All of the E Series have both client and server
As the title says all of the E Series Symbian handsets have both client and server DLNA apps installed at delivery. Mind you the SIM free versions have SIP services integrated into "Contacts" at delivery too, so no idea if these features make it to the subsidised versions.
I have had a DLNA setup since 2005 and have generally had few problems except for format support. I agree that the client vendors could be a bit more forthcoming about what formats are actually supported. Currently I'm using a few cheap ZyXel clients and Buffalo NAS to play my DVDs, ripped to XviD. Everything is Ethernet, no wifi, wifi never worked.
Sony Dont make me laugh
the don't actualy specify the minimum set of formats that must be supported.
so you can have a DLNA player that is complient, and a client that is complient, but don't have a common protocole they can use.
Look at Sony TV's, they don;t support anything apart from their own formats,
and even if you do get audio working, then video is another game.
It's not that bad.
The minimum DLNA formats a device must support to be approved is specified though. It's hardly all that useful admittedly since it's pretty much just JPG, MP3 and MPEG2 video. However, you'd be surprised how many formats devices do support when they are officially 'qualified' by DLNA to support a much smaller subset.
Sony TVs for instance don't do DivX, but they will play H.264 in an MPEGTS container, meaning many MKVs can simply be remuxed on the fly by DLNA servers such as PS3MS or Serviio. I do this on a 7 year old P4 with no significant CPU burden. What's irritating is picky renderers like the 2009 Sony Bravia's which only like certain resolutions of H.264 streams. The 2010 Sony bluray players are far less fussy though, and support MKV with subs and alternate audio tracks, DivX and more.
Some misinformation there
Wow, that's a whole lot of misinformation in just one post!
1) DLNA certification *does* require minimum format support
-- I'm not for a minute stating that DLNA certification works as it should, but your statement is wrong.
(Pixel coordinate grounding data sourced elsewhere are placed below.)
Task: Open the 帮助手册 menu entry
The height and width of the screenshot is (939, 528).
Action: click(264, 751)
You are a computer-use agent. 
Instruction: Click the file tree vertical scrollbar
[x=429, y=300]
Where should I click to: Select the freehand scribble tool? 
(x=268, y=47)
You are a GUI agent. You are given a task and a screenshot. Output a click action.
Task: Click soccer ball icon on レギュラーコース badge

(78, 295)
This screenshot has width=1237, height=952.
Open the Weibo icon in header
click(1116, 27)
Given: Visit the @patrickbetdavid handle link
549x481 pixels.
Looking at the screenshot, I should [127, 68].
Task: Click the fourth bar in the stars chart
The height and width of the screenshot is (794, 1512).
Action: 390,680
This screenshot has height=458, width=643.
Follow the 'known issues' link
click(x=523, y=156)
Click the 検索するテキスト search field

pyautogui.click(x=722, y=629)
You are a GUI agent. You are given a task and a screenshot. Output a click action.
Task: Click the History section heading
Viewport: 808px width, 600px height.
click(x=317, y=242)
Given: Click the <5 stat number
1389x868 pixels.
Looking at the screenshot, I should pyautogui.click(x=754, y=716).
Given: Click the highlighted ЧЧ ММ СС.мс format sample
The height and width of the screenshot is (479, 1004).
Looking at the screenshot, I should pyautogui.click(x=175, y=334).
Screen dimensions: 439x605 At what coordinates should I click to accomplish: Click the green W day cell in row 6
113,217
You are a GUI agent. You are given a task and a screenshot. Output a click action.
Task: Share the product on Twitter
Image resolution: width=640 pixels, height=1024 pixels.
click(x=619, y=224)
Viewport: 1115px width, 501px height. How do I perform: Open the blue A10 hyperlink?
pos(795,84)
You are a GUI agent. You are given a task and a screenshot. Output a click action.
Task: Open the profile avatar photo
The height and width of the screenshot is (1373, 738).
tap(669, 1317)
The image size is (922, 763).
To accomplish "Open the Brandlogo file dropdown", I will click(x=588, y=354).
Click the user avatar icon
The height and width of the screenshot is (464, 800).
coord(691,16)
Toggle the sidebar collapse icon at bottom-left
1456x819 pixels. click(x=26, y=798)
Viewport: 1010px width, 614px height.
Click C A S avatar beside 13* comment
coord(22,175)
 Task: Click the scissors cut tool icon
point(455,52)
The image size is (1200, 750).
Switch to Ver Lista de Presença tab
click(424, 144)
2) Sony TVs do not only support their own formats.
I own two Sony TVs, both of which support over DLNA...
PCM - also known as WAV - not owned by Sony
MP3 - Not owned by Sony
JPEG - Not owned by Sony
MPEG2 - not owned by Sony
AVCHD* - specified by, but not (AFAIK) owned by Sony
* - AVCHD == MPEG2-TS container (not owned by Sony); H264 video (not owned by Sony); AC3 audio (not owned by Sony)
-- And here I will state that the formats that they support over DLNA are the ones that their other devices use, but they are *not* Sony's own formats. I think it can be agreed that the above list is more than the minimal number of formats needed to get DLNA certification.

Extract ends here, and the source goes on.